The Blender compositor uses Nodes. Nodes are independent bricks that can be configured in a network. The input of the compositor is a rendered image and the output is the final image. Blender can show and track intermediate results. These intermediate results can be displayed by the Viewer node during compositing. These and other work-flow functionalities makes it hard to optimize network especially when using GPU-computing.
The current work-flow makes it complicated to optimize a compositing network using GPU-computing. The best way to get results with standard home equipment is to optimize per node. The transition between the different nodes is always a task for the CPU. When using GPU there will be a lot of device to device transfers. For every node data is uploaded to the device, the device does its calculation (executing the node) and finally the result is downloaded from the device. The overhead (uploading, downloading) can be be more than the actual increase of computation speed. making the current implementation faster than the GPU implementation.
Another option is to make use of Multi-core CPU’s. The overhead of a Multi-core implementation is the task scheduler and task merger. The overhead for Multi-core CPU is much less making it more likely to be faster for nodes. There are only a few nodes where GPU computation will be much faster.

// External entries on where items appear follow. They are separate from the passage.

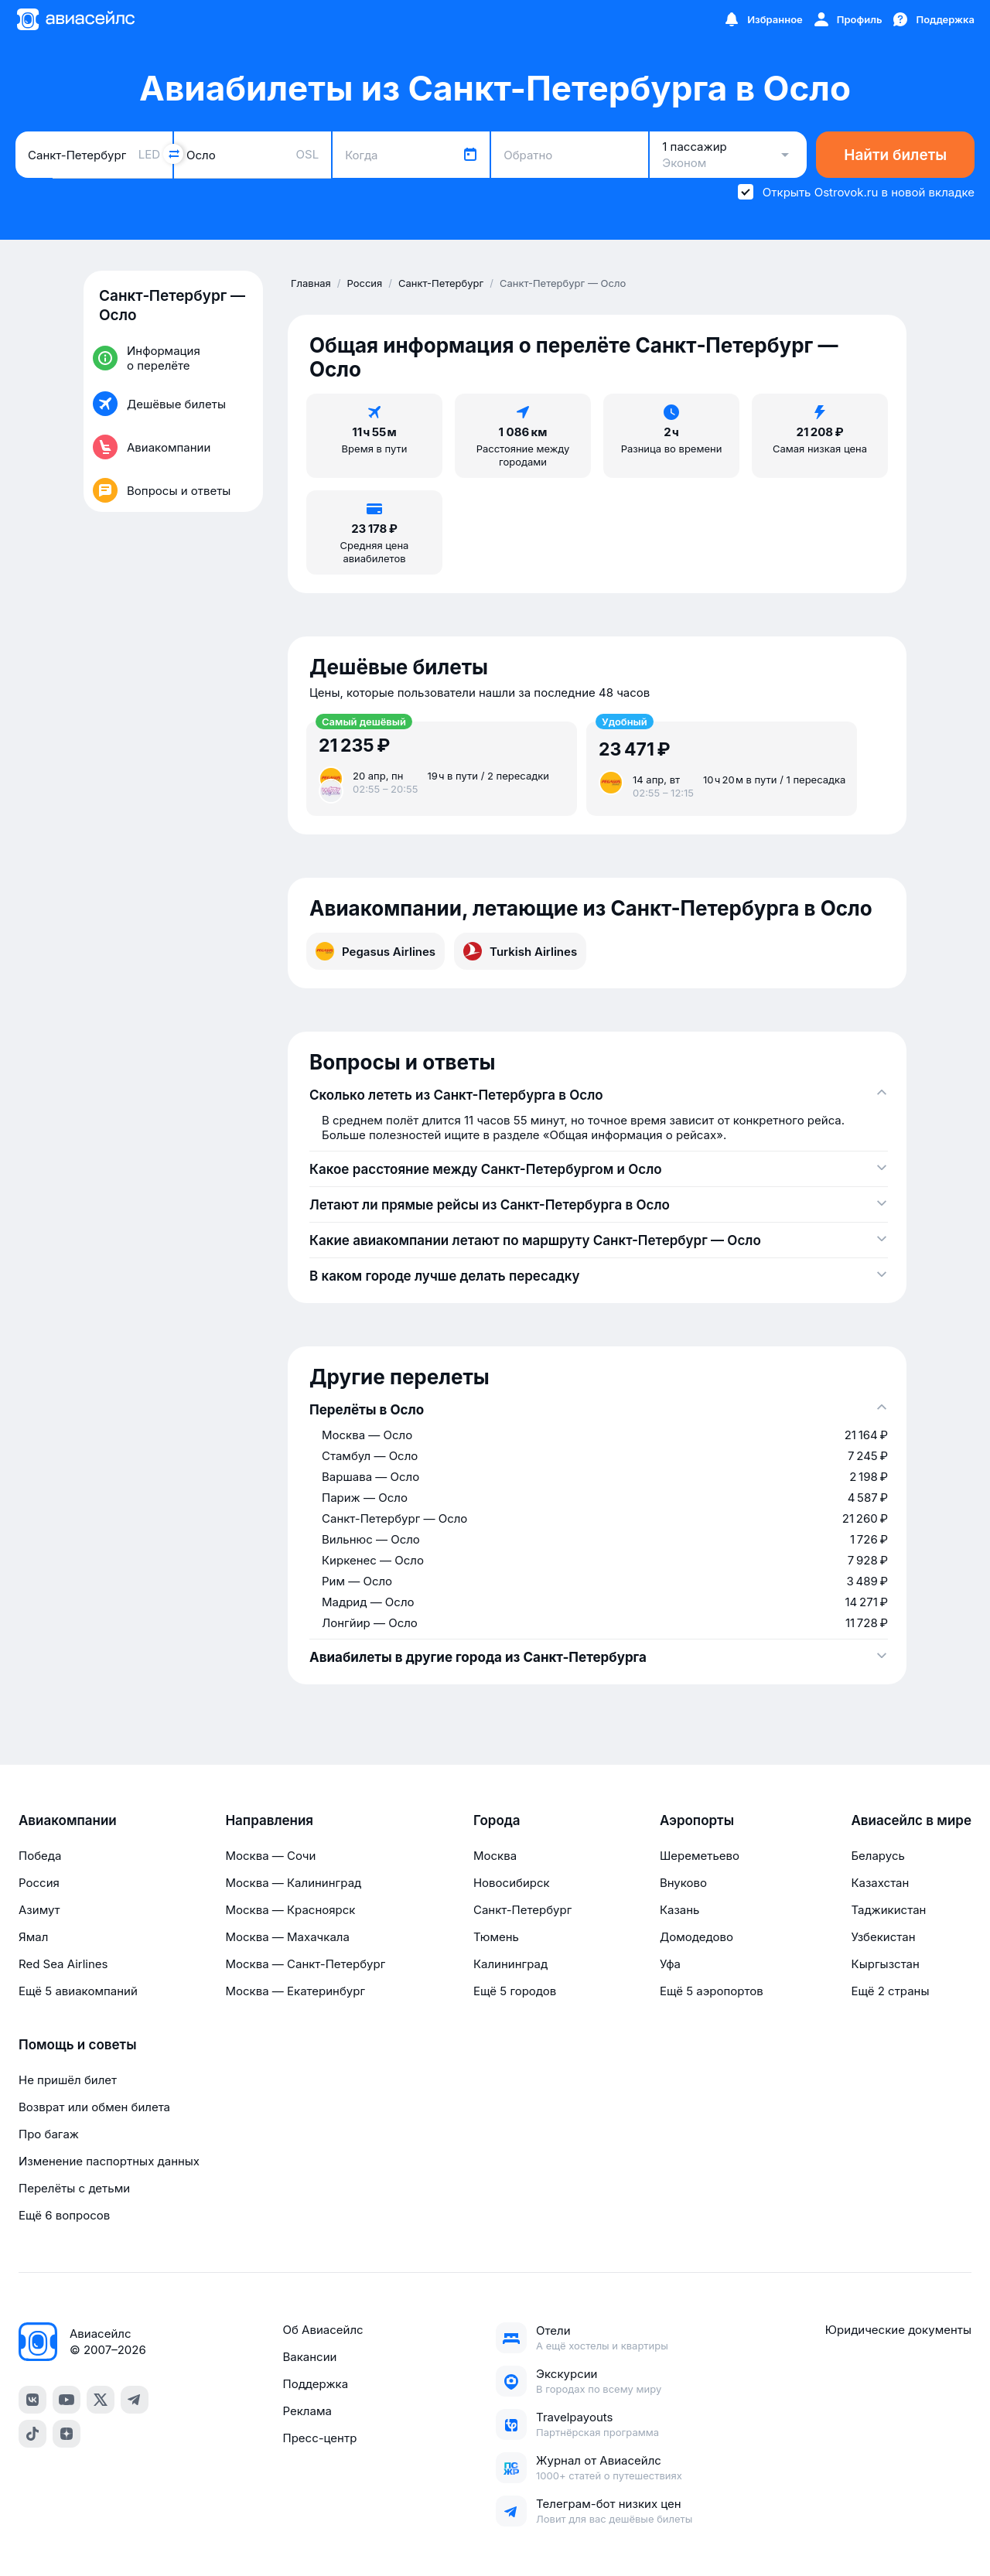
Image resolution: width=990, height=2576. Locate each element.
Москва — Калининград (293, 1882)
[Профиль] (847, 19)
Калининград (510, 1964)
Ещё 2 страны (890, 1991)
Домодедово (696, 1936)
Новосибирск (511, 1882)
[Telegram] (134, 2399)
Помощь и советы (77, 2044)
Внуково (683, 1882)
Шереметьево (699, 1855)
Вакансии (309, 2356)
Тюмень (496, 1936)
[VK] (32, 2399)
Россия (39, 1882)
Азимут (39, 1909)
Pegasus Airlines (375, 951)
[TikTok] (32, 2433)
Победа (40, 1855)
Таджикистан (888, 1909)
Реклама (306, 2411)
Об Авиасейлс (322, 2329)
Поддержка (315, 2383)
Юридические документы (898, 2329)
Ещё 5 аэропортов (711, 1991)
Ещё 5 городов (514, 1991)
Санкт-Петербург (522, 1909)
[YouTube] (66, 2399)
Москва (495, 1855)
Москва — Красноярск (290, 1909)
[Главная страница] (75, 19)
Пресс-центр (319, 2438)
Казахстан (880, 1882)
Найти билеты (895, 155)
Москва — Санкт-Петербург (305, 1964)
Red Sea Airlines (63, 1964)
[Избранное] (762, 19)
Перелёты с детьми (74, 2188)
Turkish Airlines (520, 951)
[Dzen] (66, 2433)
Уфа (670, 1964)
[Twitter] (100, 2399)
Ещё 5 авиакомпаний (78, 1991)
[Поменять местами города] (173, 154)
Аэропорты (697, 1820)
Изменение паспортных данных (109, 2161)
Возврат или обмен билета (94, 2107)
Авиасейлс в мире (911, 1820)
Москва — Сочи (270, 1855)
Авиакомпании (68, 1820)
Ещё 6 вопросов (64, 2215)
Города (497, 1820)
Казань (680, 1909)
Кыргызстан (885, 1964)
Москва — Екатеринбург (295, 1991)
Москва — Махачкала (287, 1936)
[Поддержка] (933, 19)
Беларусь (877, 1855)
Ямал (33, 1936)
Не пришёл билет (68, 2080)
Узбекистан (883, 1936)
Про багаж (49, 2134)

In the next table you will see the expected best option for all nodes on a standard home-PC. (dual core or quad core CPU with a mid-range NVidia Geforce).
The next step in our research is to implement a Multi-core implementation of some nodes to make better comparisons. Most nodes use a pixel_processor. A pixel_processor is an implementation where Blender will go over every output pixel and use a callback to determine the pixel color. These pixel_processors can with some simple adjustments be made Multi-core enabled. During tests we have found that this implementation is better for 4 core machines or node-executions that take longer than 3 seconds.